Жена с уважением и даже с некоторой завистью поглядела на пузырьки, выставленные на подоконнике, и произнесла жалостливо:
– Ведь вот, жила я, Митюша, за тобой, как за каменной стеной, никакой медициной на черный день не запасалася. Ни к чему было.
Она вздохнула, но, будучи по натуре женщиной предприимчивой и сообразительной, тут же добавила деловито:
– А уж пузырьками и мы с Оленькой разживемся. Чтоб у женщины, да какой-нибудь хвори не нашлось – этакого не бывает! Не там подпирает, так в другом месте жжёть! Поди, прощупай, это тебе не курица. И пускай те, которые здоровые, ворочают, а мы и с приусадебного сыты будем.
Громкий стук в окошко прервал ее слова. Оба они, и муж и жена, приникли к стеклу. Сперва увидели только варежку, а затем разглядели и того, кто стучал, – Сашку Федотова, Кузнецова парнишку, который добровольно исполнял должность курьера во всех важных случаях колхозной жизни. Жена распахнула форточку.
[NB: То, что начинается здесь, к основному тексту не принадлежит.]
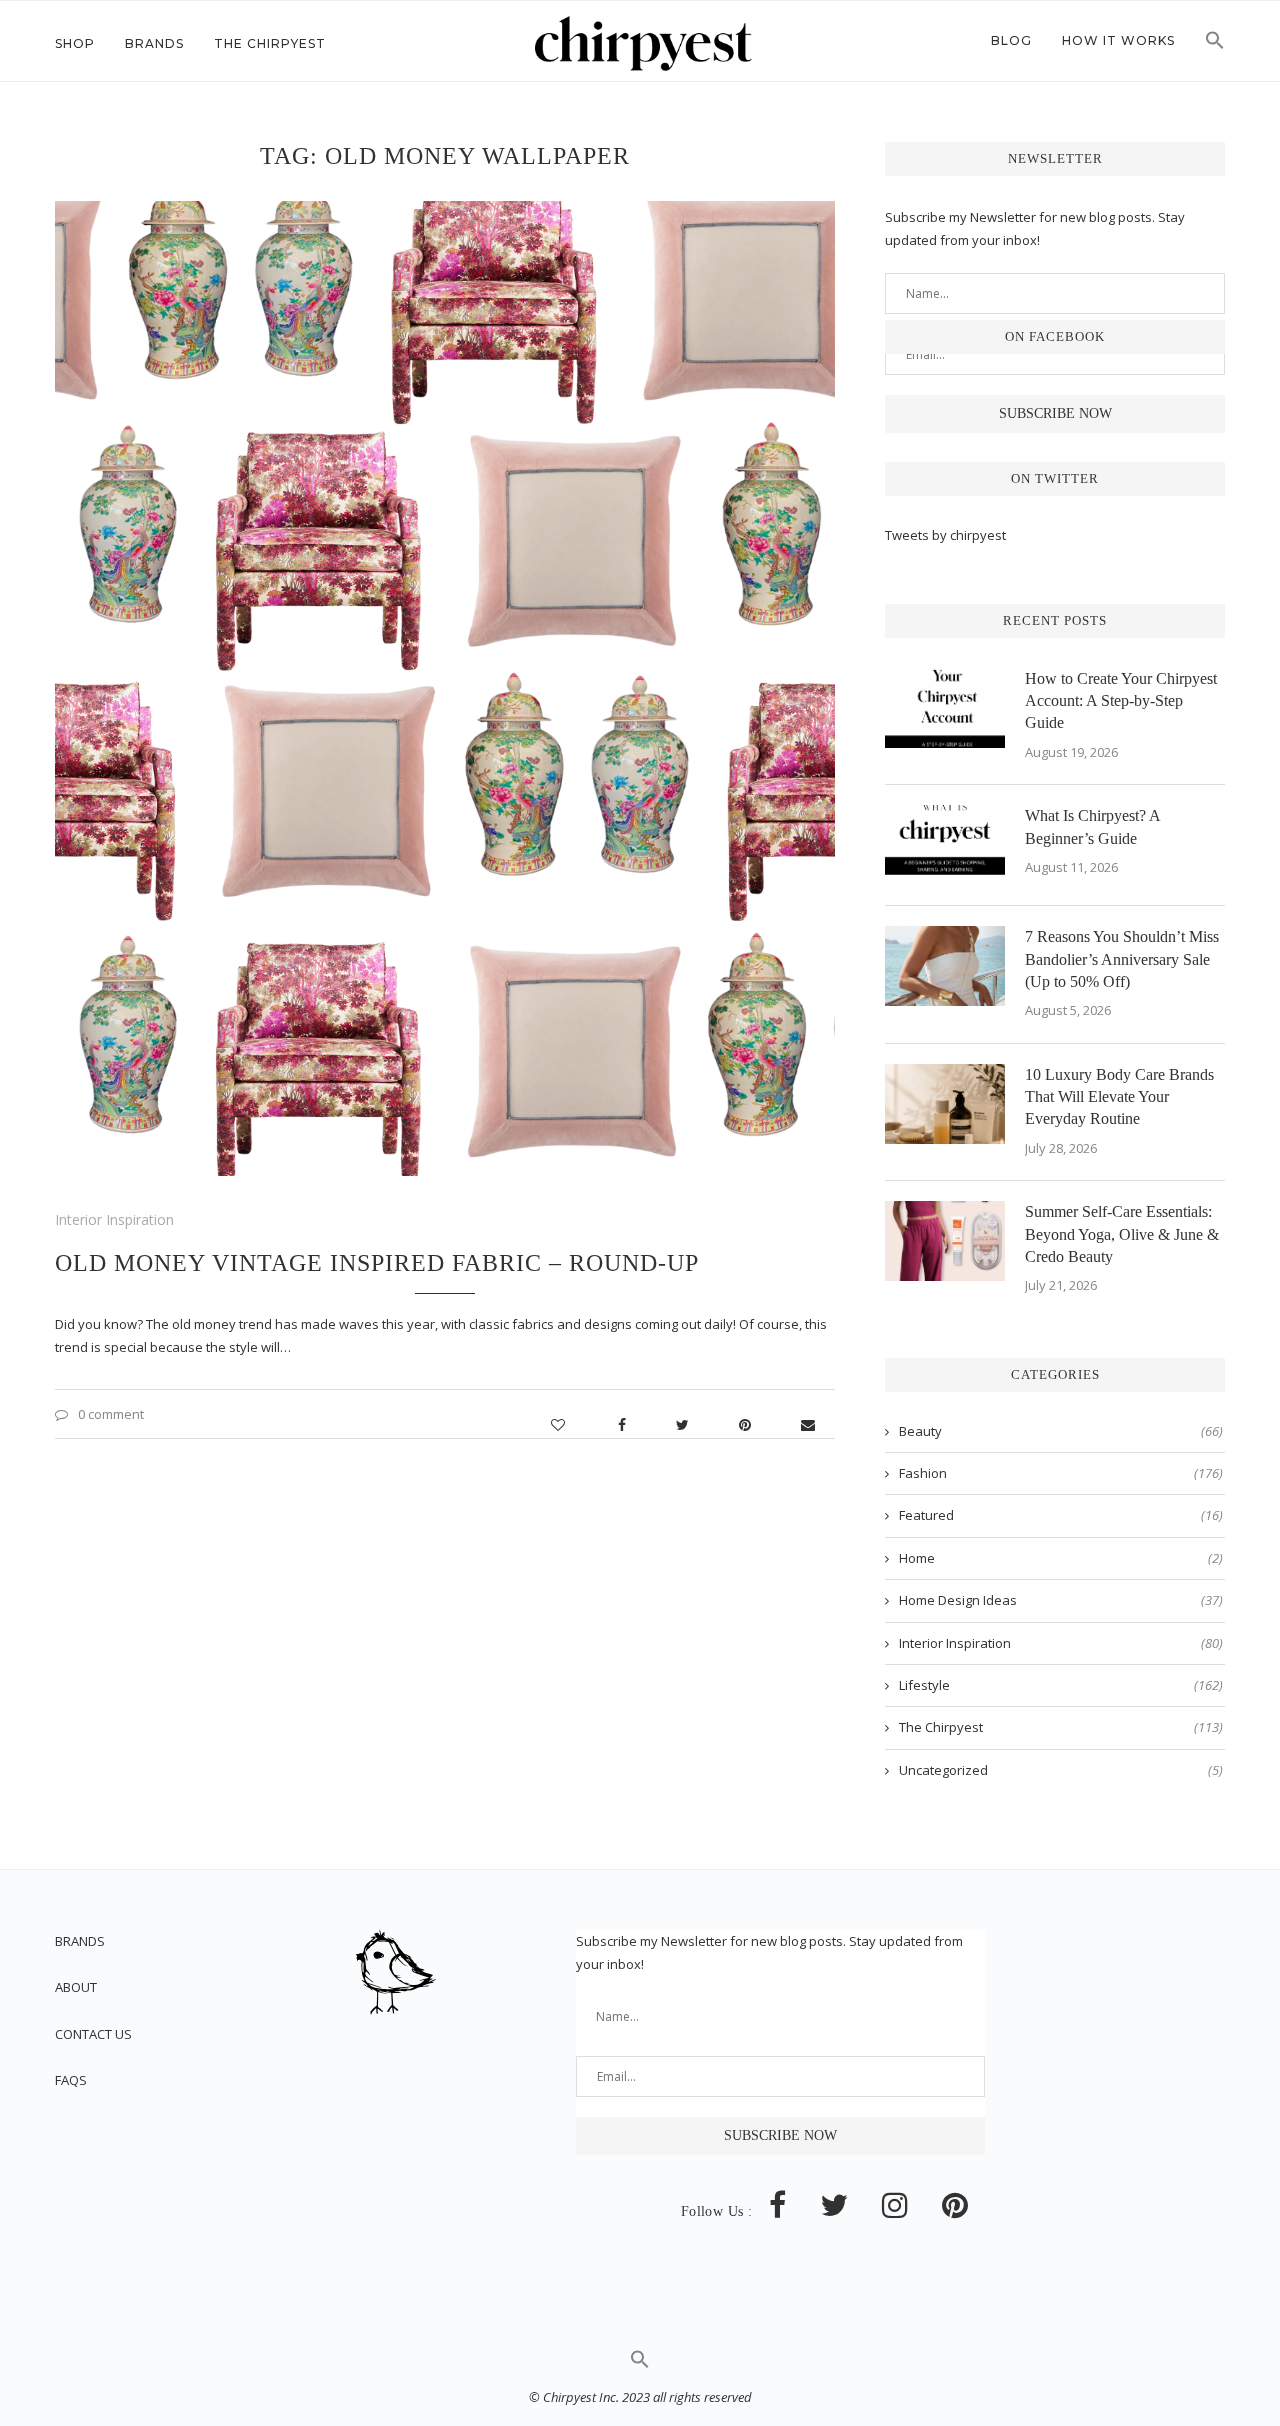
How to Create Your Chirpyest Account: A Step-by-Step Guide (1121, 701)
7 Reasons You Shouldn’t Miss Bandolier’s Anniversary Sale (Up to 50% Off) (1122, 959)
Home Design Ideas (1061, 1600)
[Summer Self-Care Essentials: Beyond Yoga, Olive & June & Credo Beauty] (945, 1241)
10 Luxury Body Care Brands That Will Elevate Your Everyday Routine (1119, 1097)
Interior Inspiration (114, 1219)
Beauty (1061, 1431)
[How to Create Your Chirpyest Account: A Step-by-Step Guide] (945, 708)
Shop (75, 43)
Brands (154, 43)
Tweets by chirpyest (945, 535)
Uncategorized (1061, 1770)
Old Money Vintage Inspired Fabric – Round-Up (377, 1263)
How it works (1118, 40)
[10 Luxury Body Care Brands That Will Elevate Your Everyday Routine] (945, 1104)
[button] (1215, 46)
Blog (1011, 40)
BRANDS (80, 1941)
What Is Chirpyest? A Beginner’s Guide (1092, 826)
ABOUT (76, 1987)
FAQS (71, 2080)
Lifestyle (1061, 1685)
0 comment (111, 1414)
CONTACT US (93, 2034)
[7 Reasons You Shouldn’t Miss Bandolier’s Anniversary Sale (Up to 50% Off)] (945, 966)
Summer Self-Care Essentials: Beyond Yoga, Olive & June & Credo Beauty (1122, 1234)
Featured (1061, 1515)
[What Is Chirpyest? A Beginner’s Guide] (945, 845)
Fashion (1061, 1473)
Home (1061, 1558)
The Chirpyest (270, 43)
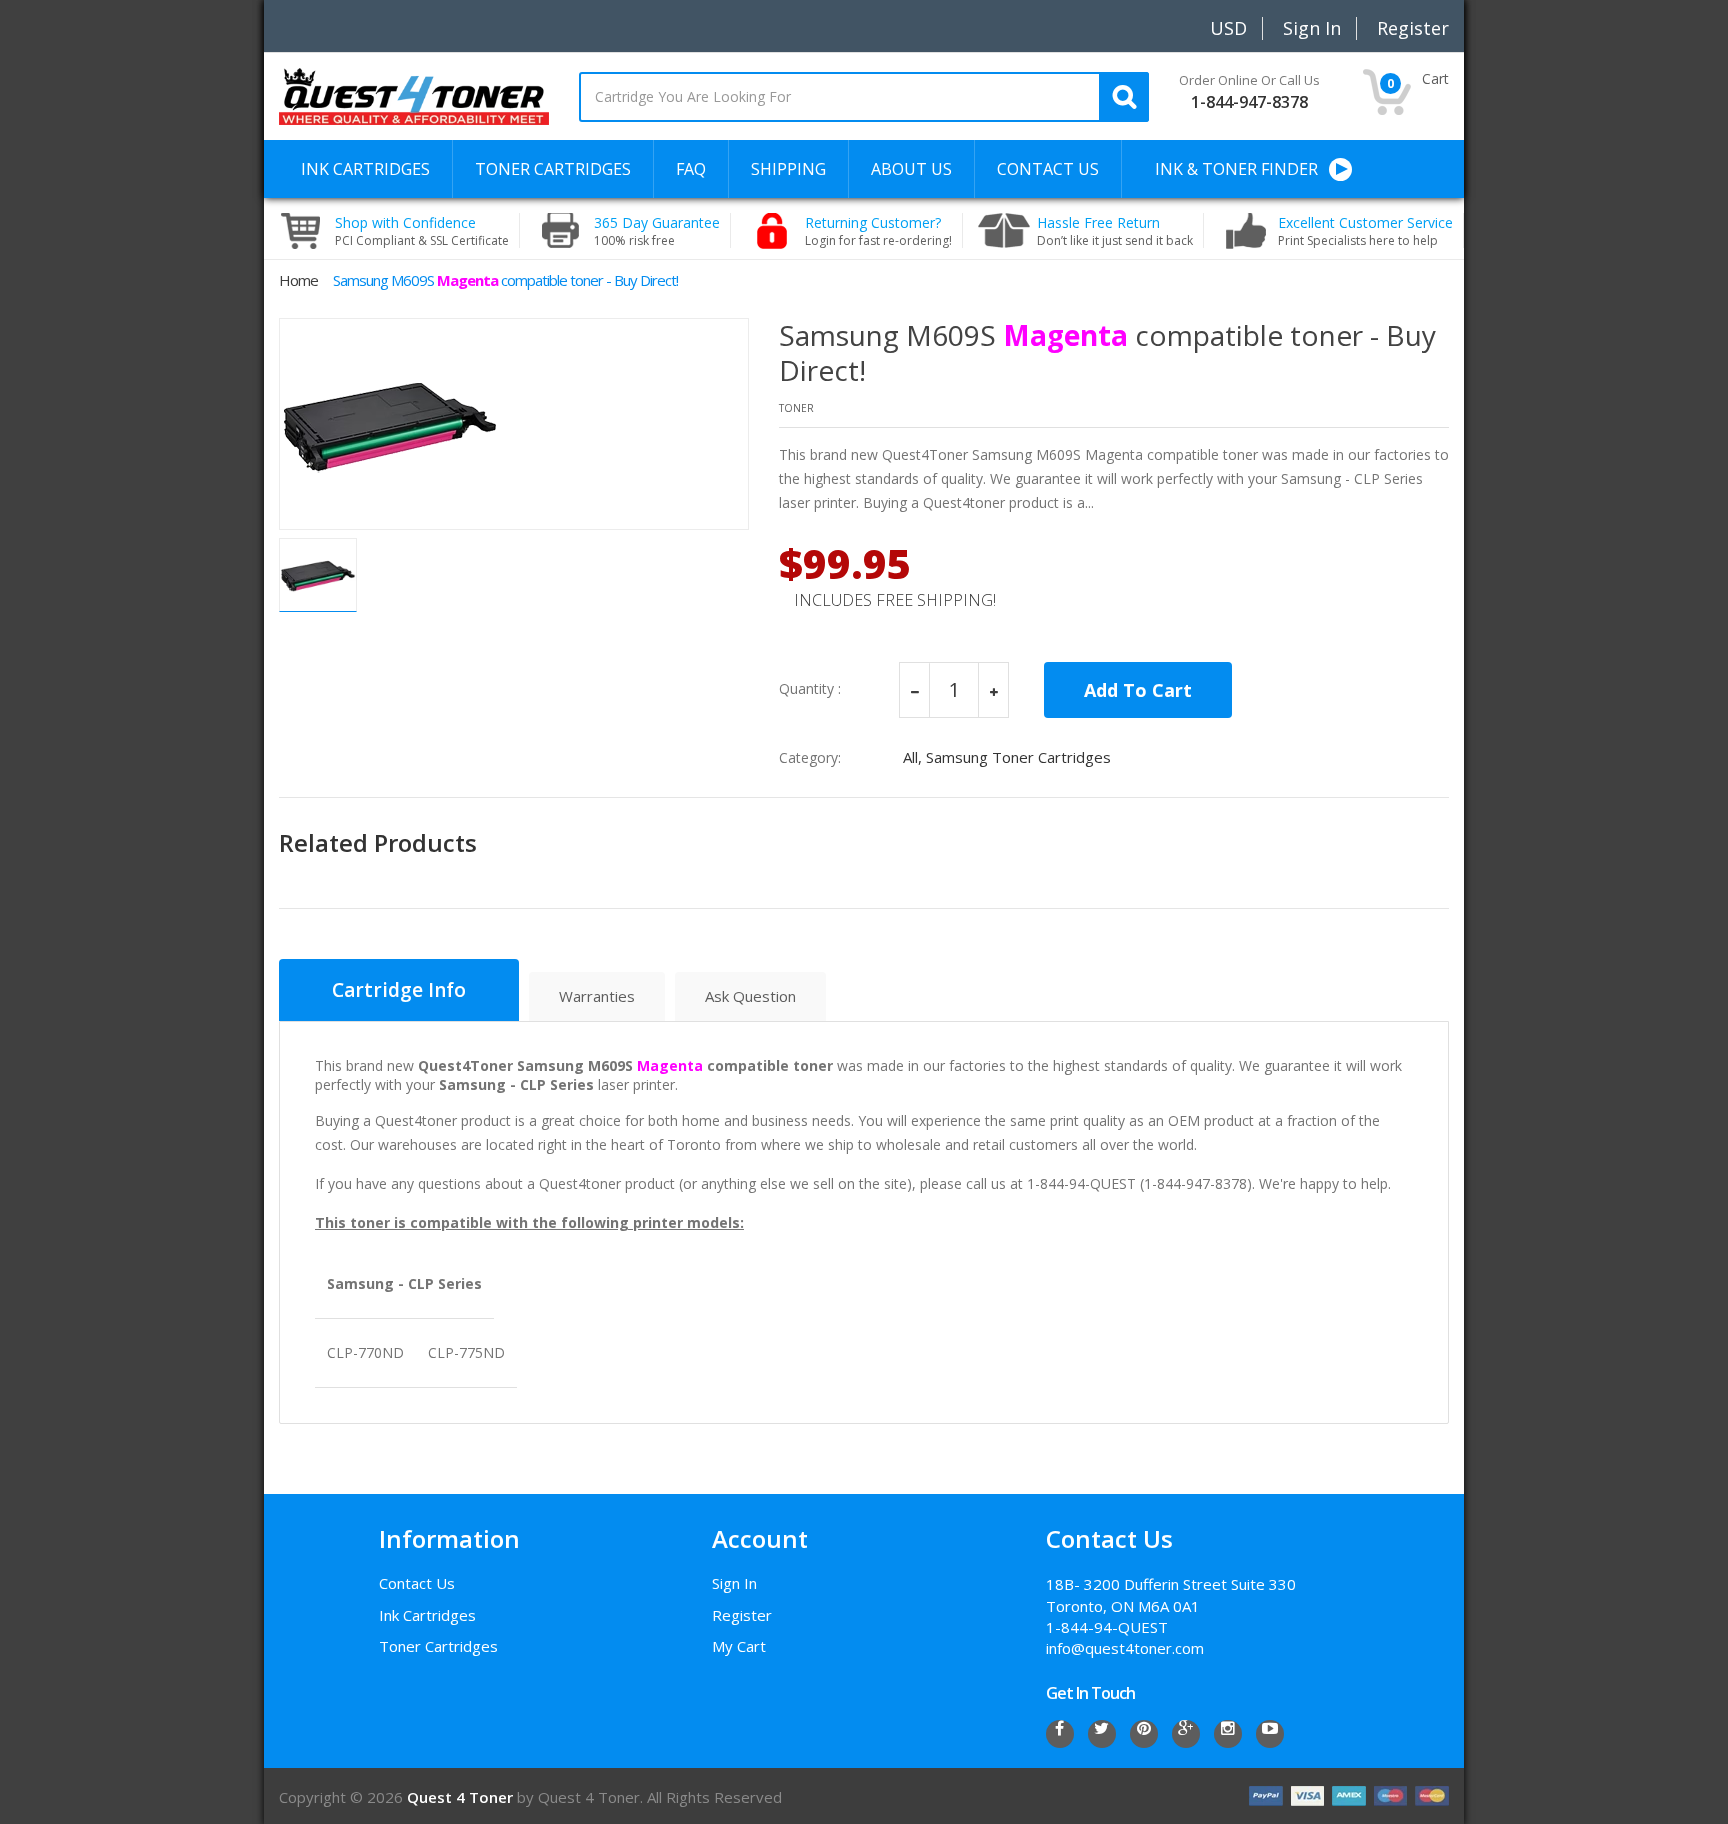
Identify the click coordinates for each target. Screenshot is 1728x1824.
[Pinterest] (1144, 1734)
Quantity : (810, 689)
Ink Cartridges (427, 1615)
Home (298, 280)
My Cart (739, 1646)
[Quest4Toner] (414, 95)
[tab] (399, 990)
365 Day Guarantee (657, 231)
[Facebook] (1060, 1734)
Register (742, 1615)
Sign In (734, 1583)
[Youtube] (1270, 1734)
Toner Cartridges (438, 1646)
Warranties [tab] (597, 996)
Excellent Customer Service (1365, 231)
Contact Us (417, 1583)
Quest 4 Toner (462, 1797)
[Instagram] (1228, 1734)
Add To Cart (1138, 690)
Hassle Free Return (1115, 231)
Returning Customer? (878, 231)
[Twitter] (1102, 1734)
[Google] (1186, 1734)
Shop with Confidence (422, 231)
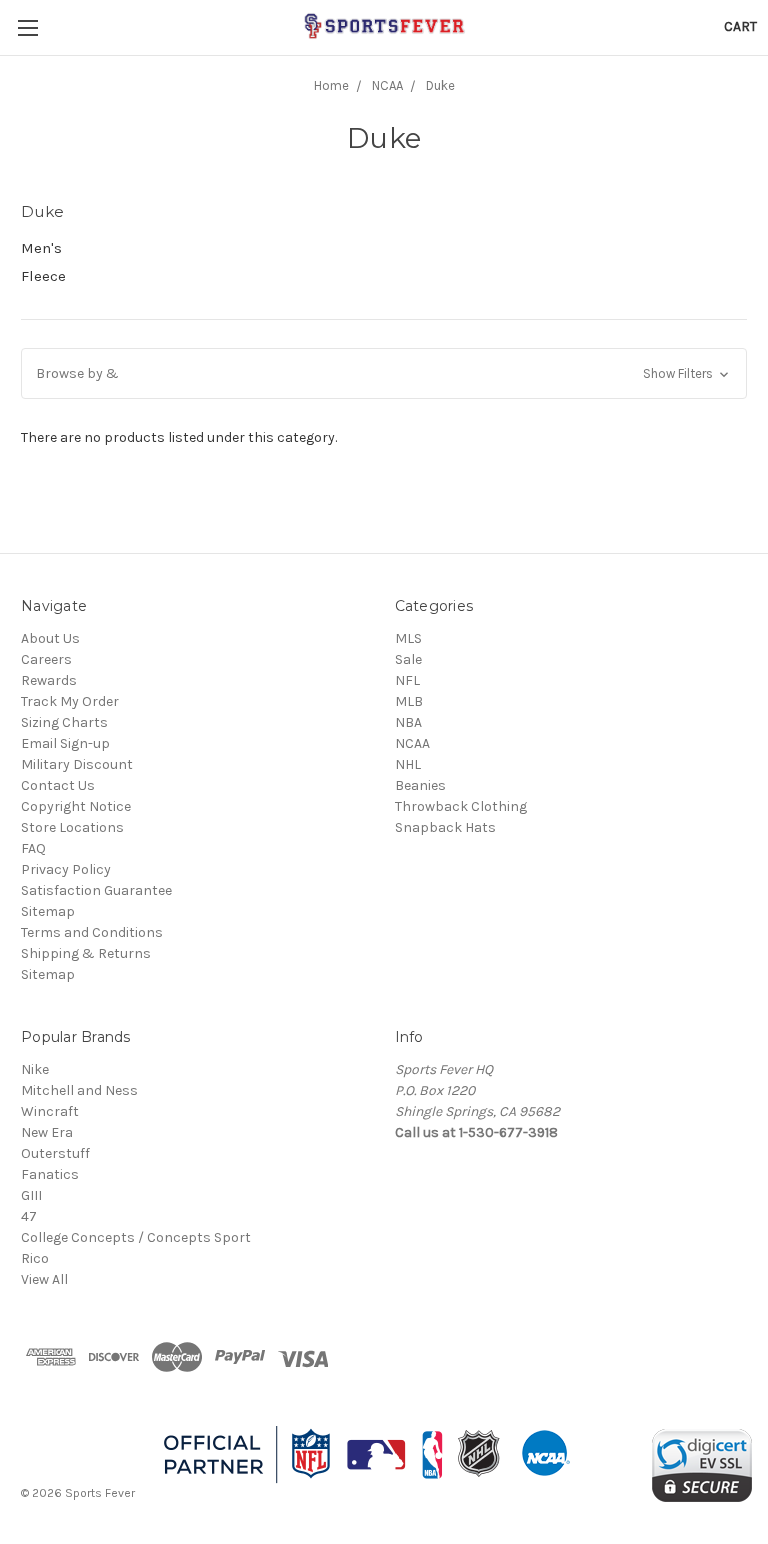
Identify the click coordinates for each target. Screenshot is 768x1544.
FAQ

– Акимыч дома? – сурово спросил Сашка, сбивая ушанку со лба на затылок. – Чтоб он и чтоб ты обязательно в шышнадцать ноль ноль приходили на собрание. Председатель сказывал – вопрос об лодырях. Важно. Чтоб обязательно, ага?
Дмитрий Акимыч с шумом захлопнул форточку. Жена испуганно поглядела на него и вскрикнула со слезой в голосе:
– Господи! Какие такие лодыри, и где только сыскали этих лодырей? Все кругом как есть сознательные, а те, что больные… ну уж с тех не взыщите! Больной человек, он больной и есть! Не в прежнее поди-ка время живем, а в нонешнее. Больному у нас везде… уваженье и почет!..
И сыпала и сыпала словами, так жалостно и убедительно, как будто уже видела себя на собрании, где нужно постоять и за себя и, если понадобится, перегрызть горло за Оленьку, поскольку уж бог обидел и муж ее больше не председатель, а числится в бывших.